TEXT PROVIDED —
It has as many pages in print as The Decline and Fall of the Roman Empire, but there the resemblance most firmly ends. Pepys may be long; he's anything but long-winded. In fact his prose is almost obsessively simple and presents surprisingly few problems (and a lot of delight) to the modern reader: "And so home and to bed, with some pain in making water, having taken cold this morning in staying too long bare-legged to pare my cornes." Or: "Prince Robert doth nothing but swear and laugh a little, with an oath or two, and that's all he doth." Or: "Up, finding our beds good but we lousy; which made us merry." Considering that Pepys was classically educated (St Paul's School and Magdalene College, Cambridge), and a Civil Servant at that, his unadorned mode of expression is surprising. In fact, he could if he wanted bring Memo-Mandarin to bear with the best of them. In one late broadside from the Admiralty, in his very eminent post-Diary years, he sounds like this: "the King has thought fit in this and numberless other particulars to limit us in the dispensing of his stores, and those limits grounded upon measures not left to us to contrevert..." They talk in much these terms down at the DSS today, but Pepys never uses the tone in his Diary.

GOAL OF THE EXERCISE — Copy out the passage on Pepys's prose style word for word, in full.

Stored data entries:
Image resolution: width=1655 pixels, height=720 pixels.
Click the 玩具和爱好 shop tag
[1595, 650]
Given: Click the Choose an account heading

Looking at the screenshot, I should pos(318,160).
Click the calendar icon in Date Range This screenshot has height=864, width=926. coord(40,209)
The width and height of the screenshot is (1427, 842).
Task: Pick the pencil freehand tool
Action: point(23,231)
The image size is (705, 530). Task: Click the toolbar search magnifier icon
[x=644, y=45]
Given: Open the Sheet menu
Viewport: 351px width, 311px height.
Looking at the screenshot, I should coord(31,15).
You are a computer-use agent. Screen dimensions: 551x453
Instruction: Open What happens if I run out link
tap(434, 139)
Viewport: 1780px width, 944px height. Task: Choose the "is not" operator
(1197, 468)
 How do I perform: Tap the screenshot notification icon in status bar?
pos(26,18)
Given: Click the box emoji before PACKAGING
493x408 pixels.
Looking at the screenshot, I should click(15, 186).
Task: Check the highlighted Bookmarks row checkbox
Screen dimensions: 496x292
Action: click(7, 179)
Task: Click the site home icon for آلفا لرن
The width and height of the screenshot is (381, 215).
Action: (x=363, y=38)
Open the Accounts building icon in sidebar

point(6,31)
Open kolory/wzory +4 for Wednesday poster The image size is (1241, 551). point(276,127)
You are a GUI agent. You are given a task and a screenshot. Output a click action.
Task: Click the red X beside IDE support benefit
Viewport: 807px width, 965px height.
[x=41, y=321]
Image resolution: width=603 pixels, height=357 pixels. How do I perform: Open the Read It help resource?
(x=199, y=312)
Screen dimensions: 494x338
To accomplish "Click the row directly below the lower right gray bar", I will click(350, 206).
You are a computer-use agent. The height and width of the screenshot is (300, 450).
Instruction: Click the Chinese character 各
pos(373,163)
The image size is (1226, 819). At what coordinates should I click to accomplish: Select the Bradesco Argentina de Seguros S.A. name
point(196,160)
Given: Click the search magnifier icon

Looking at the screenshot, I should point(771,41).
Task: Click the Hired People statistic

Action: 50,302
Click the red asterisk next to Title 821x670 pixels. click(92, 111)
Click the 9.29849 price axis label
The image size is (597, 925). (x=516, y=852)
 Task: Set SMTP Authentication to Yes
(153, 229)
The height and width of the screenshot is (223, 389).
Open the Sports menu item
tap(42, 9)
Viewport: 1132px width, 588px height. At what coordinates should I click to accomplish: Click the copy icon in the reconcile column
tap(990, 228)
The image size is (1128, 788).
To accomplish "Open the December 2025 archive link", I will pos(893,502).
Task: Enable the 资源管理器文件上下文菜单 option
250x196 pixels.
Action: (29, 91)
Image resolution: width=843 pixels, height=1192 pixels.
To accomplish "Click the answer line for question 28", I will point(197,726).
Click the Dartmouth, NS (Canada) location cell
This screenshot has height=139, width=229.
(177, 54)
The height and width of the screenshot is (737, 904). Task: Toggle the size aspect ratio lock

YOUR SOLUTION —
It has as many pages in print as The Decline and Fall of the Roman Empire, but there the resemblance most firmly ends. Pepys may be long; he's anything but long-winded. In fact his prose is almost obsessively simple and presents surprisingly few problems (and a lot of delight) to the modern reader: "And so home and to bed, with some pain in making water, having taken cold this morning in staying too long bare-legged to pare my cornes." Or: "Prince Robert doth nothing but swear and laugh a little, with an oath or two, and that's all he doth." Or: "Up, finding our beds good but we lousy; which made us merry." Considering that Pepys was classically educated (St Paul's School and Magdalene College, Cambridge), and a Civil Servant at that, his unadorned mode of expression is surprising. In fact, he could if he wanted bring Memo-Mandarin to bear with the best of them. In one late broadside from the Admiralty, in his very eminent post-Diary years, he sounds like this: "the King has thought fit in this and numberless other particulars to limit us in the dispensing of his stores, and those limits grounded upon measures not left to us to contrevert..." They talk in much these terms down at the DSS today, but Pepys never uses the tone in his Diary.